[Provided data]

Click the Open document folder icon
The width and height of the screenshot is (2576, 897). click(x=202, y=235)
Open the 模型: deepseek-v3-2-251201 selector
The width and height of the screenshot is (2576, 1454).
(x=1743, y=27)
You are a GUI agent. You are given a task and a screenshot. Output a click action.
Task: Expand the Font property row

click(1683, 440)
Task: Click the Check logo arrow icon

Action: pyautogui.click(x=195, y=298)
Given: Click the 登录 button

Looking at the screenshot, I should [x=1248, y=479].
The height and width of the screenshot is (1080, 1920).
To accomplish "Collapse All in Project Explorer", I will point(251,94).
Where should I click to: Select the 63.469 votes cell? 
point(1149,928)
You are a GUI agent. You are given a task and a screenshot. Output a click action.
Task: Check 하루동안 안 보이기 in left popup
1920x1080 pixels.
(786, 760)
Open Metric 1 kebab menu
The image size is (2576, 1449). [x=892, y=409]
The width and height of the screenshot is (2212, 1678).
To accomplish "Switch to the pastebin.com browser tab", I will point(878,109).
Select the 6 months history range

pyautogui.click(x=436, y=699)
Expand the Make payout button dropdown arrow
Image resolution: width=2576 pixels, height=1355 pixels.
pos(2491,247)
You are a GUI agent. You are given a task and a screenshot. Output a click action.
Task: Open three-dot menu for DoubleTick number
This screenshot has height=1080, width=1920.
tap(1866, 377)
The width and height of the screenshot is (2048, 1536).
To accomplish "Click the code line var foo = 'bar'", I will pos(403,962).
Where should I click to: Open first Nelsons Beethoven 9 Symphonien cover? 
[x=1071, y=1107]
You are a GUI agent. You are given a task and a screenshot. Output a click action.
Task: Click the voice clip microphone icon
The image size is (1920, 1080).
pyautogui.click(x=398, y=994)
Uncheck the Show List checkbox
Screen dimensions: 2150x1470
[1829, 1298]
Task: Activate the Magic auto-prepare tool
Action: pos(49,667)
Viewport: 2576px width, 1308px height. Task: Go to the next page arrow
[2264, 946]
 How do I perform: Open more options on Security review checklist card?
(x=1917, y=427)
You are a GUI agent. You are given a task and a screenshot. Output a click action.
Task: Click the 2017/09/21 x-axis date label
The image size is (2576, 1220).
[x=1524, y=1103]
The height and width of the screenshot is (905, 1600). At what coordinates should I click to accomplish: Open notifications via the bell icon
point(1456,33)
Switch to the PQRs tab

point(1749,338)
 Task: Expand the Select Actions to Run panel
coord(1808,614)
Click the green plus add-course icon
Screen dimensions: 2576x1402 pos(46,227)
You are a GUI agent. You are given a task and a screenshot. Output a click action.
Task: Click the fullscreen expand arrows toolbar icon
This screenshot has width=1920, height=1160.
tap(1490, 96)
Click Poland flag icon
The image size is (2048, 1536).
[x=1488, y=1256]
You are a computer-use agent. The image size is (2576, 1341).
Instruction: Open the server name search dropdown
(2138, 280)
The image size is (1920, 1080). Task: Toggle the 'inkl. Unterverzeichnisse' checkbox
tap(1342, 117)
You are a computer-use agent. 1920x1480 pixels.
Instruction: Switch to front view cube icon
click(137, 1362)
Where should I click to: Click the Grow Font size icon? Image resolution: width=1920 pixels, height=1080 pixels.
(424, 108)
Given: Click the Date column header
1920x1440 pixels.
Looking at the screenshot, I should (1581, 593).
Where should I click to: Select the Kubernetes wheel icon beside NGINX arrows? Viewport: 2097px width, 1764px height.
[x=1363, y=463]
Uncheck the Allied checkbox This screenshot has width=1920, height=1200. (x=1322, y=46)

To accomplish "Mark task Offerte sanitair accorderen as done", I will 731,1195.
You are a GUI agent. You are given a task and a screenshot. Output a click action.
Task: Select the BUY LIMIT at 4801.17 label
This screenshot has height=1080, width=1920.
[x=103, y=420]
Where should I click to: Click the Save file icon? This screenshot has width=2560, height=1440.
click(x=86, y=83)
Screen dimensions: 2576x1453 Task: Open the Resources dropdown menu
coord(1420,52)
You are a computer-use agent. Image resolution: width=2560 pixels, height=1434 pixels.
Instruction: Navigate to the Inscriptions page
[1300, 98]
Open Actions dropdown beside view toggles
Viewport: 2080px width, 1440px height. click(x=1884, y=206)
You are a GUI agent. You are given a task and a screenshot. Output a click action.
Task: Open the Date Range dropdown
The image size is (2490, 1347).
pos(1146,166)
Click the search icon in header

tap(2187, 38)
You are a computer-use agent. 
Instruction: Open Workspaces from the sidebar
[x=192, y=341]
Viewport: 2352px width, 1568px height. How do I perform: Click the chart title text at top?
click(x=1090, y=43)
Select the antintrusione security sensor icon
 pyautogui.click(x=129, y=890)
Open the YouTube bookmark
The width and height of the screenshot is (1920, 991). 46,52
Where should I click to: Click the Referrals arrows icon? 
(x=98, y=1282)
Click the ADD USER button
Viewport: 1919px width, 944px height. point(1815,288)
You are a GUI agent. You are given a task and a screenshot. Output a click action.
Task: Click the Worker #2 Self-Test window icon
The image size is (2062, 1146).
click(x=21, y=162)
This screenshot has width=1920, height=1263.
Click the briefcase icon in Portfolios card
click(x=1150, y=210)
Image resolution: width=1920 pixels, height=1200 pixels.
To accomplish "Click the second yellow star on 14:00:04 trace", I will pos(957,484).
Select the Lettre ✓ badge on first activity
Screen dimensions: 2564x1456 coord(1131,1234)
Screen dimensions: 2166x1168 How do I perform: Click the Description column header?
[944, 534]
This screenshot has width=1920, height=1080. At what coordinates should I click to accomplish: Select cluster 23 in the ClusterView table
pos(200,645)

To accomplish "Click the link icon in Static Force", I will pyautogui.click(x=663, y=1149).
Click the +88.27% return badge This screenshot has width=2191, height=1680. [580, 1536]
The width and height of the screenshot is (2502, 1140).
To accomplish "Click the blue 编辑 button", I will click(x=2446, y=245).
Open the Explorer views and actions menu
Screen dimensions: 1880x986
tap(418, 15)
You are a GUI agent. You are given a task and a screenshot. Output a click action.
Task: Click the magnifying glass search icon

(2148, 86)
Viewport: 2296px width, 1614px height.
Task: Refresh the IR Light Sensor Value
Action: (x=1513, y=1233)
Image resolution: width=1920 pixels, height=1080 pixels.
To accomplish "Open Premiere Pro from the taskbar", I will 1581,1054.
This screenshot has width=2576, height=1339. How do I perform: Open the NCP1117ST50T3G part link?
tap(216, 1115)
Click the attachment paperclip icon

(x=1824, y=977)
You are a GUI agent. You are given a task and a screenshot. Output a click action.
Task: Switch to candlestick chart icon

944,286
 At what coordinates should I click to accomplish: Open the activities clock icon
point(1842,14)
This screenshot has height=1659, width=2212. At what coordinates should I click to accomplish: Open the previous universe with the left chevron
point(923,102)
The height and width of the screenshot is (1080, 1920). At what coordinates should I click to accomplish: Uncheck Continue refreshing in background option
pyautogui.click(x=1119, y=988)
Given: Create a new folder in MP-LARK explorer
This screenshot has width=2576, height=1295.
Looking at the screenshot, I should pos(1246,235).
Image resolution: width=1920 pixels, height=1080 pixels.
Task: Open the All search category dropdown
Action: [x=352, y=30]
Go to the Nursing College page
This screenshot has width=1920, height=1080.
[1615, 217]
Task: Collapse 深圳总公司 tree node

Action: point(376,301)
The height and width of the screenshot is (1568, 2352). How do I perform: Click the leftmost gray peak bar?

[/Provided data]

- What the task asks -
Restate the entries above. Match them exactly.

- Written solution -
Click the Open document folder icon
The width and height of the screenshot is (2576, 897). click(x=202, y=235)
Open the 模型: deepseek-v3-2-251201 selector
The width and height of the screenshot is (2576, 1454).
(x=1743, y=27)
You are a GUI agent. You are given a task and a screenshot. Output a click action.
Task: Expand the Font property row

click(1683, 440)
Task: Click the Check logo arrow icon

Action: pyautogui.click(x=195, y=298)
Given: Click the 登录 button

Looking at the screenshot, I should [x=1248, y=479].
The height and width of the screenshot is (1080, 1920).
To accomplish "Collapse All in Project Explorer", I will point(251,94).
Where should I click to: Select the 63.469 votes cell? 
point(1149,928)
You are a GUI agent. You are given a task and a screenshot. Output a click action.
Task: Check 하루동안 안 보이기 in left popup
1920x1080 pixels.
(786, 760)
Open Metric 1 kebab menu
The image size is (2576, 1449). [x=892, y=409]
The width and height of the screenshot is (2212, 1678).
To accomplish "Switch to the pastebin.com browser tab", I will point(878,109).
Select the 6 months history range

pyautogui.click(x=436, y=699)
Expand the Make payout button dropdown arrow
Image resolution: width=2576 pixels, height=1355 pixels.
pos(2491,247)
You are a GUI agent. You are given a task and a screenshot. Output a click action.
Task: Open three-dot menu for DoubleTick number
This screenshot has height=1080, width=1920.
tap(1866, 377)
The width and height of the screenshot is (2048, 1536).
To accomplish "Click the code line var foo = 'bar'", I will pos(403,962).
Where should I click to: Open first Nelsons Beethoven 9 Symphonien cover? 
[x=1071, y=1107]
You are a GUI agent. You are given a task and a screenshot. Output a click action.
Task: Click the voice clip microphone icon
The image size is (1920, 1080).
pyautogui.click(x=398, y=994)
Uncheck the Show List checkbox
Screen dimensions: 2150x1470
[1829, 1298]
Task: Activate the Magic auto-prepare tool
Action: pos(49,667)
Viewport: 2576px width, 1308px height. Task: Go to the next page arrow
[2264, 946]
 How do I perform: Open more options on Security review checklist card?
(x=1917, y=427)
You are a GUI agent. You are given a task and a screenshot. Output a click action.
Task: Click the 2017/09/21 x-axis date label
The image size is (2576, 1220).
[x=1524, y=1103]
The height and width of the screenshot is (905, 1600). At what coordinates should I click to accomplish: Open notifications via the bell icon
point(1456,33)
Switch to the PQRs tab

point(1749,338)
 Task: Expand the Select Actions to Run panel
coord(1808,614)
Click the green plus add-course icon
Screen dimensions: 2576x1402 pos(46,227)
You are a GUI agent. You are given a task and a screenshot. Output a click action.
Task: Click the fullscreen expand arrows toolbar icon
This screenshot has width=1920, height=1160.
tap(1490, 96)
Click Poland flag icon
The image size is (2048, 1536).
[x=1488, y=1256]
You are a computer-use agent. The image size is (2576, 1341).
Instruction: Open the server name search dropdown
(2138, 280)
The image size is (1920, 1080). Task: Toggle the 'inkl. Unterverzeichnisse' checkbox
tap(1342, 117)
You are a computer-use agent. 1920x1480 pixels.
Instruction: Switch to front view cube icon
click(137, 1362)
Where should I click to: Click the Grow Font size icon? Image resolution: width=1920 pixels, height=1080 pixels.
(424, 108)
Given: Click the Date column header
1920x1440 pixels.
Looking at the screenshot, I should (1581, 593).
Where should I click to: Select the Kubernetes wheel icon beside NGINX arrows? Viewport: 2097px width, 1764px height.
[x=1363, y=463]
Uncheck the Allied checkbox This screenshot has width=1920, height=1200. (x=1322, y=46)

To accomplish "Mark task Offerte sanitair accorderen as done", I will 731,1195.
You are a GUI agent. You are given a task and a screenshot. Output a click action.
Task: Select the BUY LIMIT at 4801.17 label
This screenshot has height=1080, width=1920.
[x=103, y=420]
Where should I click to: Click the Save file icon? This screenshot has width=2560, height=1440.
click(x=86, y=83)
Screen dimensions: 2576x1453 Task: Open the Resources dropdown menu
coord(1420,52)
You are a computer-use agent. Image resolution: width=2560 pixels, height=1434 pixels.
Instruction: Navigate to the Inscriptions page
[1300, 98]
Open Actions dropdown beside view toggles
Viewport: 2080px width, 1440px height. click(x=1884, y=206)
You are a GUI agent. You are given a task and a screenshot. Output a click action.
Task: Open the Date Range dropdown
The image size is (2490, 1347).
pos(1146,166)
Click the search icon in header

tap(2187, 38)
You are a computer-use agent. 
Instruction: Open Workspaces from the sidebar
[x=192, y=341]
Viewport: 2352px width, 1568px height. How do I perform: Click the chart title text at top?
click(x=1090, y=43)
Select the antintrusione security sensor icon
 pyautogui.click(x=129, y=890)
Open the YouTube bookmark
The width and height of the screenshot is (1920, 991). 46,52
Where should I click to: Click the Referrals arrows icon? 
(x=98, y=1282)
Click the ADD USER button
Viewport: 1919px width, 944px height. point(1815,288)
You are a GUI agent. You are given a task and a screenshot. Output a click action.
Task: Click the Worker #2 Self-Test window icon
The image size is (2062, 1146).
click(x=21, y=162)
This screenshot has width=1920, height=1263.
Click the briefcase icon in Portfolios card
click(x=1150, y=210)
Image resolution: width=1920 pixels, height=1200 pixels.
To accomplish "Click the second yellow star on 14:00:04 trace", I will pos(957,484).
Select the Lettre ✓ badge on first activity
Screen dimensions: 2564x1456 coord(1131,1234)
Screen dimensions: 2166x1168 How do I perform: Click the Description column header?
[944, 534]
This screenshot has width=1920, height=1080. At what coordinates should I click to accomplish: Select cluster 23 in the ClusterView table
pos(200,645)

To accomplish "Click the link icon in Static Force", I will pyautogui.click(x=663, y=1149).
Click the +88.27% return badge This screenshot has width=2191, height=1680. [580, 1536]
The width and height of the screenshot is (2502, 1140).
To accomplish "Click the blue 编辑 button", I will click(x=2446, y=245).
Open the Explorer views and actions menu
Screen dimensions: 1880x986
tap(418, 15)
You are a GUI agent. You are given a task and a screenshot. Output a click action.
Task: Click the magnifying glass search icon

(2148, 86)
Viewport: 2296px width, 1614px height.
Task: Refresh the IR Light Sensor Value
Action: (x=1513, y=1233)
Image resolution: width=1920 pixels, height=1080 pixels.
To accomplish "Open Premiere Pro from the taskbar", I will 1581,1054.
This screenshot has width=2576, height=1339. How do I perform: Open the NCP1117ST50T3G part link?
tap(216, 1115)
Click the attachment paperclip icon

(x=1824, y=977)
You are a GUI agent. You are given a task and a screenshot. Output a click action.
Task: Switch to candlestick chart icon

944,286
 At what coordinates should I click to accomplish: Open the activities clock icon
point(1842,14)
This screenshot has height=1659, width=2212. At what coordinates should I click to accomplish: Open the previous universe with the left chevron
point(923,102)
The height and width of the screenshot is (1080, 1920). At what coordinates should I click to accomplish: Uncheck Continue refreshing in background option
pyautogui.click(x=1119, y=988)
Given: Create a new folder in MP-LARK explorer
This screenshot has width=2576, height=1295.
Looking at the screenshot, I should pos(1246,235).
Image resolution: width=1920 pixels, height=1080 pixels.
Task: Open the All search category dropdown
Action: [x=352, y=30]
Go to the Nursing College page
This screenshot has width=1920, height=1080.
[1615, 217]
Task: Collapse 深圳总公司 tree node

Action: point(376,301)
The height and width of the screenshot is (1568, 2352). How do I perform: Click the leftmost gray peak bar?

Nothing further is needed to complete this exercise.